Or a peek into the future.

NBA Top Shot has been at the center of all basketball-related conversations over the last month. Those who have bothered to learn about the wild world of non-fungible tokens have, on paper, made a tremendous amount of money. Those who haven't remain skeptical bystanders choosing to get their NBA highlights for free on any number of platforms that give them away free to the masses. It remains unclear if the market will follow the path of BitCoin, which may revolutionize how the world views currency, or will it be closer to shades of Tulip Mania from the Dutch Golden Age?

It does seem reasonable to reach an early conclusion, though. If NBA Top Shot fails, it won't be for a lack of trying. The NBA and NBAPA share the 5 percent seller's fee baked into every transaction. Everyone involved gets a taste and the league and players don't have to do a damn thing to get some of that sweet action. So what incentive do they have to turn down free money. What incentive does anyone associated with the venture have to not maximize their own profitability?

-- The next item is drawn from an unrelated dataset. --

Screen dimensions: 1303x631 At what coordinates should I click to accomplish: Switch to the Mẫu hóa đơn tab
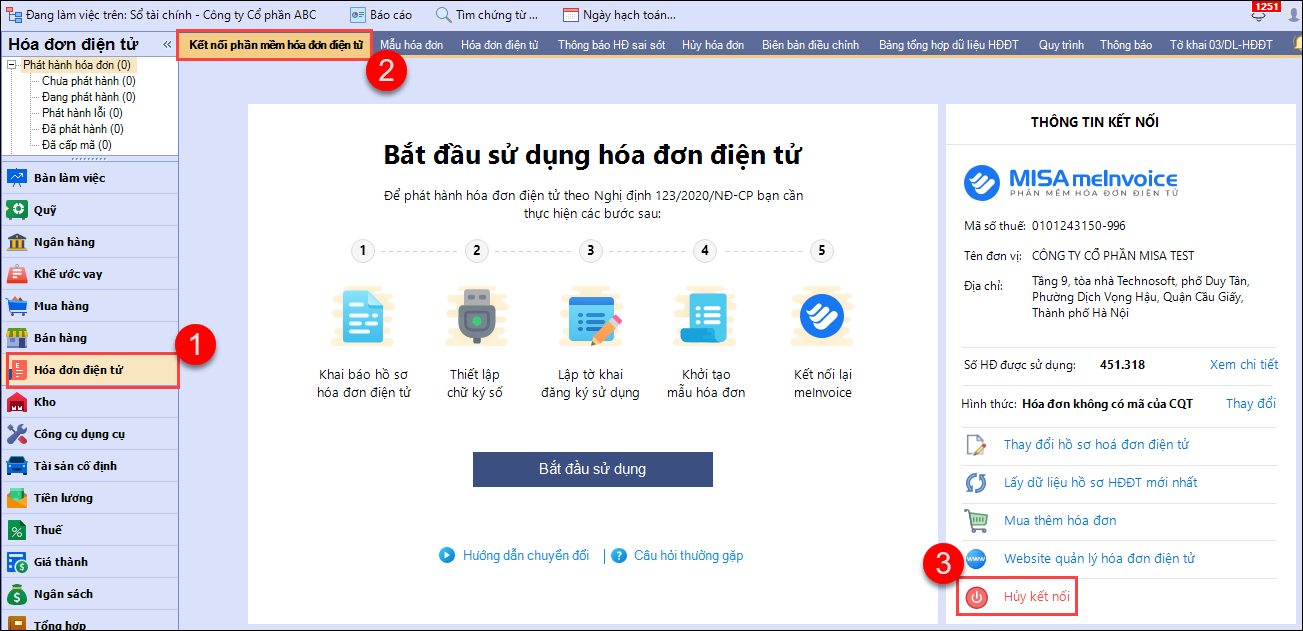tap(411, 45)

What's to stop the entire Highlight Industrial Complex to be forever altered by the proliferation of third-party companies? And what would that mean for curation?

This isn't such an ethical question but a presentation question. Does the immediate future hold a world where broadcasters immediately and routinely tease the NFT release of the standout play that just occurred? Is it just another promo we get used to, a further intrusion of advertorial into coverage?

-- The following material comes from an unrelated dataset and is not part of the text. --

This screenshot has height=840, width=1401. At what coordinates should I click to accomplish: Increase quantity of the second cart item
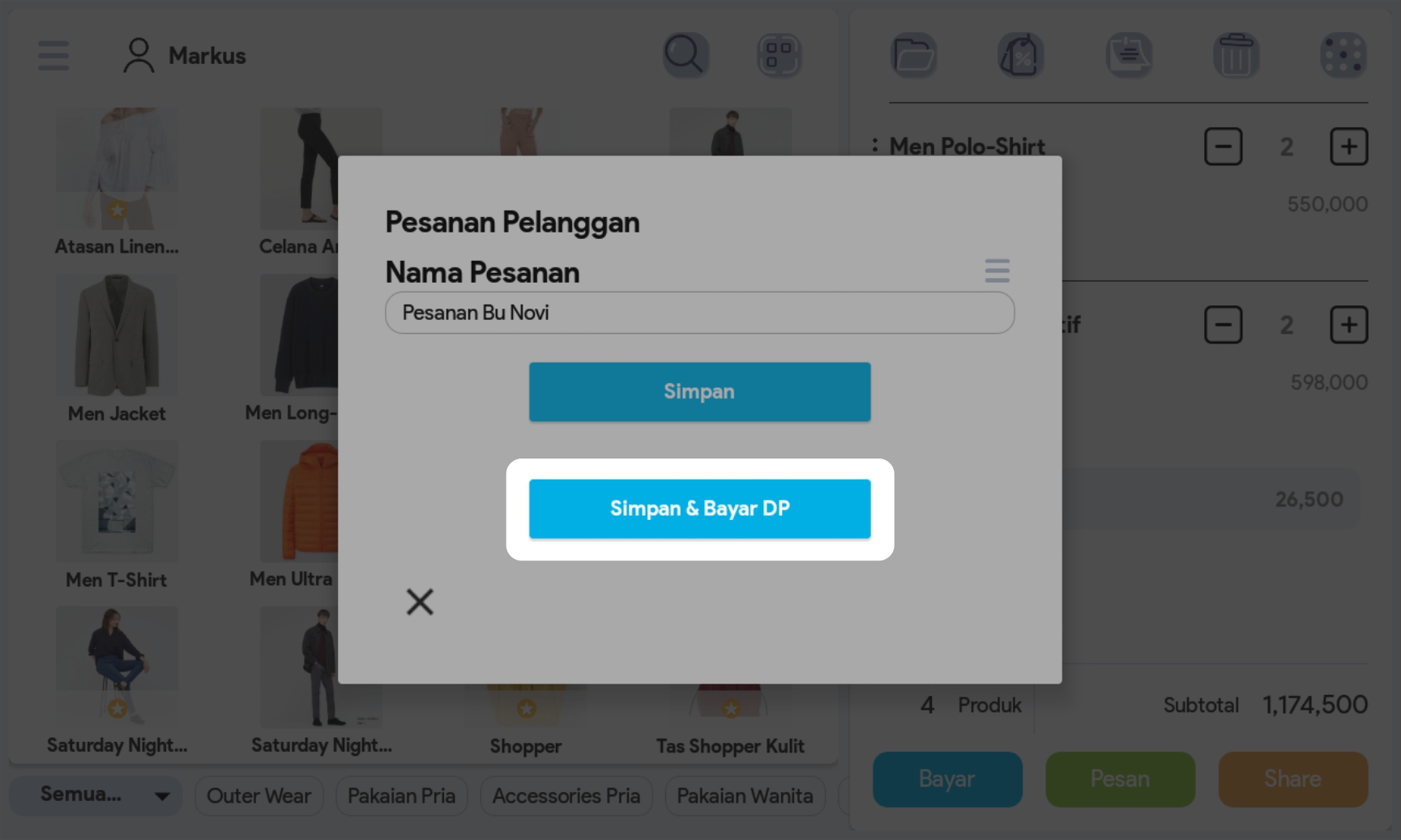[1348, 325]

If so, it will certainly not be the end of the world. There's no reason to clutch pearls as any idea of sports as a bastion of pure athletic majesty and love of competition has long gone out the window. The word professional is a pretty good indicator of what's going on, especially when it comes before the word "basketball", "football" or "baseball". But sitting by as a specific market is artificially manipulated by those with the most power may still feel unseemly to some viewers.

Let me explain some of the fears/opportunities based on one's mindset. The most immediate thing Top Shot and its partners could do to inflate value is to pick away at the massive library of existing highlights on the internet and make them less accessible. This would be a massive undertaking but it is not entirely incongruent with a long-term project the NBA needs to do anyway: find a way to monetize its online content to a generation content to follow along via TikTok without watching any of the live games.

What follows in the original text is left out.